第4話

「……はぁー」


 ヘラとローズ嬢を治すための手がかりを求めて精力的に動き続けていた僕の努力を嘲笑うかのように生徒会室のテーブルの上に置かれていた一つの封筒。

 生徒会室に置きっぱなしだった機材を取るために生徒会室にやってきた際に見つけた魔導の天廻からの手紙を一読し、深々とため息をつく。


「……舐め腐りやがって」

 

 手紙に書かれていた内容はたった一言。


『ヘラとローズの倒れる理由を知っているぞ、疫病神』

 

 ただこれだけである。


「どこにいるのかくらい連絡しておけよ……魔導の天廻の拠点が多すぎてどこに行けば良いのかわからないじゃないか」

 

 一つの魔導具を取り出し、それを起動する。

 それによって表示されるのは世界地図であり、その地図には今のところ把握している魔導の天廻の拠点の位置が記されていた。


「……」


 行くしかないだろう。

 僕はゆっくりと立ち上がって扉の方へと足を進める。


「……待ち、なさい」

 

 だがしかし。

 そんな僕は弱々しいヘラの言葉が耳へと入り、足を止めて慌てて振り返る。


「……ッ!?」

 

「……どこに、行く、つもりなの……?」

 

 ゆっくりと体を起こすヘラ。

 彼女は辛そうに表情を歪めながらも、それでも確かに強い眼光で僕をまっすぐに見つめてくる。


「起きたの?ヘラ。大丈夫?」

 

 僕はヘラのもとに駆け寄り、思わず素で言葉を返す。


「……そんなこと、どうでもいいわ。

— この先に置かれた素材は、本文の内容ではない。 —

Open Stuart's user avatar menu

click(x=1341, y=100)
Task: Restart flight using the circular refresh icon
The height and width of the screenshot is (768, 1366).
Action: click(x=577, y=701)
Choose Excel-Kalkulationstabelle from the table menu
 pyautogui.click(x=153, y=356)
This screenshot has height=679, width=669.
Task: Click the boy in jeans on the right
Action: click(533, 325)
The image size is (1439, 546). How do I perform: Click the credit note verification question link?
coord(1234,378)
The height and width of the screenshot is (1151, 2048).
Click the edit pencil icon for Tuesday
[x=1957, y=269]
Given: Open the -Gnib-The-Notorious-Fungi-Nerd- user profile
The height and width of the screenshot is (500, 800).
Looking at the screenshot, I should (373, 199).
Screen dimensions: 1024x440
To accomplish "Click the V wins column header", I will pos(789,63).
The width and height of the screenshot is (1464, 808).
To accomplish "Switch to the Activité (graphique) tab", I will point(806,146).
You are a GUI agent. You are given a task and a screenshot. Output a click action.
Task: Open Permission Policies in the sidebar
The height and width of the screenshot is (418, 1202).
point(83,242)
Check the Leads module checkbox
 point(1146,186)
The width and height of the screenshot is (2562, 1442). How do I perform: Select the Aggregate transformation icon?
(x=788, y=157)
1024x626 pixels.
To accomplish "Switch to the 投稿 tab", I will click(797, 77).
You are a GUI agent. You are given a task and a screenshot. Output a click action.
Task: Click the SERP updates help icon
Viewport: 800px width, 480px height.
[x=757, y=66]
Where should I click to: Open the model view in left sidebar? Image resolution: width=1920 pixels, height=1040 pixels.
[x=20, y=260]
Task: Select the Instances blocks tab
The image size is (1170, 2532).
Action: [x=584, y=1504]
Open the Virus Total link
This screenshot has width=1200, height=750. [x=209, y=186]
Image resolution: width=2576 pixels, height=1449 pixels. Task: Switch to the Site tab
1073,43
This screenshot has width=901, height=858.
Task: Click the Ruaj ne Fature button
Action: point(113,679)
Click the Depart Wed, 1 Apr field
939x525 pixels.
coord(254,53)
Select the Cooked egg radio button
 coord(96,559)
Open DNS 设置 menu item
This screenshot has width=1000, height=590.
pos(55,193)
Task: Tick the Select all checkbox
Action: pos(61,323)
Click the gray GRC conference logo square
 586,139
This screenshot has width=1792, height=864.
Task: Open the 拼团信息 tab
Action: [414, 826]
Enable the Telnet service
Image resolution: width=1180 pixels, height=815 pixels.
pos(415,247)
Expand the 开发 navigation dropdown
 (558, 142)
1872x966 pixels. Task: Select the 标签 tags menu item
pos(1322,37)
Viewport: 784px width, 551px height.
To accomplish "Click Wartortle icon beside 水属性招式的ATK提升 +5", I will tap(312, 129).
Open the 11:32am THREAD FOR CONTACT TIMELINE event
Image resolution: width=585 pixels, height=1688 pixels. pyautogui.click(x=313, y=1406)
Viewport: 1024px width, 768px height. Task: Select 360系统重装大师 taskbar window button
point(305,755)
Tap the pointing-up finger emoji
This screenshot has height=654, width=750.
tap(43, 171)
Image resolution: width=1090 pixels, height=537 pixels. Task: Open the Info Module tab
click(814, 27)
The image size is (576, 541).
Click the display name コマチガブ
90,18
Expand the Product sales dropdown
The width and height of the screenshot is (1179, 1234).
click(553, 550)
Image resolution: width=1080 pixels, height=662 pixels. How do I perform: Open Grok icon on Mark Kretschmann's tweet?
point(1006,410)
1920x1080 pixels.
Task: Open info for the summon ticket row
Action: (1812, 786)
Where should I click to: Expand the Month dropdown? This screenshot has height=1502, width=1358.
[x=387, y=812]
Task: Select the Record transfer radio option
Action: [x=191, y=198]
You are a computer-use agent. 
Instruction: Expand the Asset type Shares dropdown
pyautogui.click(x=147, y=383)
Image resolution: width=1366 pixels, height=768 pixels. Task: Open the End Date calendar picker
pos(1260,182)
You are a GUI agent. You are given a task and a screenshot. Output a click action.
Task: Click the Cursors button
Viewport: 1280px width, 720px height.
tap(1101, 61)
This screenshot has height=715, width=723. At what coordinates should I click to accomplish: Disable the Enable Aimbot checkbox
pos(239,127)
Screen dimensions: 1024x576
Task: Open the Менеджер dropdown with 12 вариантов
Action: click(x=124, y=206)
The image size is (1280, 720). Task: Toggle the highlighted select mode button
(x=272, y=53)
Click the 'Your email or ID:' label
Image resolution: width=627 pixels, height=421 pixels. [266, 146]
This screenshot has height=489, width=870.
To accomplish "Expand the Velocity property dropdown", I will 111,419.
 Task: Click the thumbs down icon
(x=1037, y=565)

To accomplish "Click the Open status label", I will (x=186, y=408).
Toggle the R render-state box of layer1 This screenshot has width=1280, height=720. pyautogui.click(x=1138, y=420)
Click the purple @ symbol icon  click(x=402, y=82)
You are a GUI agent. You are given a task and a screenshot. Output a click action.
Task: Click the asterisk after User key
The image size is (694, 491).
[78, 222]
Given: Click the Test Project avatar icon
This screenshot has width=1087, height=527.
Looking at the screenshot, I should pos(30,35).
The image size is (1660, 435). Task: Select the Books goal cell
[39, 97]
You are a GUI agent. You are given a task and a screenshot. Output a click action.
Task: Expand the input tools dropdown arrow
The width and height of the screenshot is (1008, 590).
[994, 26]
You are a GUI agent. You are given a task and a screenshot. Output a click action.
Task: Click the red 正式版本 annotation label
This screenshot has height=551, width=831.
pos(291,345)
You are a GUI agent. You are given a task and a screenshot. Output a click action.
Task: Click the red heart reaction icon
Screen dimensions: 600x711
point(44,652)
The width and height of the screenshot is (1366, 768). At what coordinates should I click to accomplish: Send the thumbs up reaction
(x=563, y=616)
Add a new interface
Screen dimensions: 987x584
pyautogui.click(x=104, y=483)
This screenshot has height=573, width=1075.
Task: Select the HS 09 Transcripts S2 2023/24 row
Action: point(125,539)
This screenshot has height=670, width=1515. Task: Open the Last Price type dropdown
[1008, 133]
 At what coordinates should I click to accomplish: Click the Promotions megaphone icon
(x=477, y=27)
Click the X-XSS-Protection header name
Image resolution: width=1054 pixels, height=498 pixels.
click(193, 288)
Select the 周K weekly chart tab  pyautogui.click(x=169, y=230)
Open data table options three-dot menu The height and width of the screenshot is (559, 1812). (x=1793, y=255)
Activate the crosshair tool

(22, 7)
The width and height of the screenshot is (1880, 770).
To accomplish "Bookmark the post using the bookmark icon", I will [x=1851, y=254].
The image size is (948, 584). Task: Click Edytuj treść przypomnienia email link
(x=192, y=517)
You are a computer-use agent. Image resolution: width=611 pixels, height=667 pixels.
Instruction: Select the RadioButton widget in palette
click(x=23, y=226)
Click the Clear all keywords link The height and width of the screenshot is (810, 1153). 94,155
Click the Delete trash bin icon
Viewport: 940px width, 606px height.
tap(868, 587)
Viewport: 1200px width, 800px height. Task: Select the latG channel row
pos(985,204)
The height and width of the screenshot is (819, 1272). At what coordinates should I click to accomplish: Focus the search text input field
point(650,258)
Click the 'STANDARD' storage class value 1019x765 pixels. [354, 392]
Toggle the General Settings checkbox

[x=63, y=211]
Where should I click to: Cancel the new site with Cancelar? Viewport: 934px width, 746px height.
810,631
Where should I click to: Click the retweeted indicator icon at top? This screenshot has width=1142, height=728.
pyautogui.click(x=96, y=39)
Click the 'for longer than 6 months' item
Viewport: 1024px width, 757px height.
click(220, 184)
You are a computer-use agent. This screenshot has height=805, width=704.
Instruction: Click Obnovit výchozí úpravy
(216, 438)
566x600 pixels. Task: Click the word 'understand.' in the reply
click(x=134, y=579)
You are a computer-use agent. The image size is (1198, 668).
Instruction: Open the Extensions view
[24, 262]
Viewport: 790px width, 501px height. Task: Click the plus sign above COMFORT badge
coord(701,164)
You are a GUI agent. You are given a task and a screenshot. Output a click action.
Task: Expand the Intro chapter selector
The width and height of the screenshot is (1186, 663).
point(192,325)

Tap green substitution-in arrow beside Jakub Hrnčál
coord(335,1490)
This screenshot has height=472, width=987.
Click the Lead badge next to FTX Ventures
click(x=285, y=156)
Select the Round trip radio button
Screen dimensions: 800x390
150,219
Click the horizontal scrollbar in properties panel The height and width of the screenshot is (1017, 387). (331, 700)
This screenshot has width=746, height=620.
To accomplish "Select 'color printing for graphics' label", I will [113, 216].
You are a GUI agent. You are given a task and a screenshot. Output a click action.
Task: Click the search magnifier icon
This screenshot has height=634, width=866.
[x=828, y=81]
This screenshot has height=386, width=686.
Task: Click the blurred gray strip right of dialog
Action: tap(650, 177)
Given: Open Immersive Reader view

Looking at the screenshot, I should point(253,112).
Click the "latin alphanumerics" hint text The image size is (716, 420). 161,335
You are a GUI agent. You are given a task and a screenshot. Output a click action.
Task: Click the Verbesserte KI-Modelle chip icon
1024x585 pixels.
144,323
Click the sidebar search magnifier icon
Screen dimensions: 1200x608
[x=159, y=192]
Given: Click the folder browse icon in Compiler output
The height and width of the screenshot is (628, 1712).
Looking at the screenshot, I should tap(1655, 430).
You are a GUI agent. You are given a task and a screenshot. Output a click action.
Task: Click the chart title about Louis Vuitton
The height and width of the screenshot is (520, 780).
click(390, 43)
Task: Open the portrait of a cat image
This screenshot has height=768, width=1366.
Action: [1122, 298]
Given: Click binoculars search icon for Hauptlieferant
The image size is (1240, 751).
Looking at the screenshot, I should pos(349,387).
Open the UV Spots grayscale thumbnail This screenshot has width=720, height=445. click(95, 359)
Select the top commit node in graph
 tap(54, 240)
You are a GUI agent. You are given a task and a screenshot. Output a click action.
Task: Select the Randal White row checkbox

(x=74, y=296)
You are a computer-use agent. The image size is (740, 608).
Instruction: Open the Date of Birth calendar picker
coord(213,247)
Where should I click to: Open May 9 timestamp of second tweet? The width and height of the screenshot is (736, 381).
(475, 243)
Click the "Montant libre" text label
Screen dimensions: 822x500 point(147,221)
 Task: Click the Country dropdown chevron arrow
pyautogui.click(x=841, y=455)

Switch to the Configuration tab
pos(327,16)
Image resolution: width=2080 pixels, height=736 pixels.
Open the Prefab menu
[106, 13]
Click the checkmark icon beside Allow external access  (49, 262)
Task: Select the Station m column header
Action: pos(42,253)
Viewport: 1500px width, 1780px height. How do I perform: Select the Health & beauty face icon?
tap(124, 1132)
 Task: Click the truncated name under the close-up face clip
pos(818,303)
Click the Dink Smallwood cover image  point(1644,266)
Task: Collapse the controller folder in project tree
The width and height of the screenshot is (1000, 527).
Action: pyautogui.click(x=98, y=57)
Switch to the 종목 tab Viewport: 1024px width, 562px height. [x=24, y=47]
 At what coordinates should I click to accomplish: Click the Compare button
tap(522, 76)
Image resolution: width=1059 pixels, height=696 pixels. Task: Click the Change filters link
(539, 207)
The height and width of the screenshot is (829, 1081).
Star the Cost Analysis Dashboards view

問題は、貴方よ……ッ!」


「そんなわけないだろう。君はここ一週間ずっと寝たきりだったんだから。君のほうが大事だよ」

 

「……どこに行くつもり、なの?」


「心配する必要はないよ。サクッと解決してくるだけだから」


「待ちなさい。もう少しで体調が整うから……貴方一人に背負わせたりはしないわ」


「君の異能については僕だって把握しているけど、それでも病み上がりの君が無理することはないよ」

  

 僕は体を起こしていヘラの熱っぽい体へと触れ、そのままベッドにまで倒す。


「ここで眠っていてよ、ちゃんと解決してあげるから。ふふっ。任せて、僕は最強だから」


 僕は魔力でもってヘラの精神へと干渉し、徐々に彼女の意識を闇の底へと沈めていく。

 汎用魔法による精神干渉ではなく、ただの魔力を使った強引かつ不完全なものではあるが、それでも今のヘラであれば問題なく意識を奪ってくれるだろう。


「必ず君を守るよ」


「……待ち、なさいッ。わ、わたぁしは……貴方に守られるほ……ど、」

 

 ヘラは抗うことの出来ない眠りに誘われ、ゆっくりとその意識を闇へと閉ざしていき、そのままベッドへと体を倒す。


「よしっと」


 僕はもう二度と、ヘラの方に振り返ることはなく、病室を後にするのだった。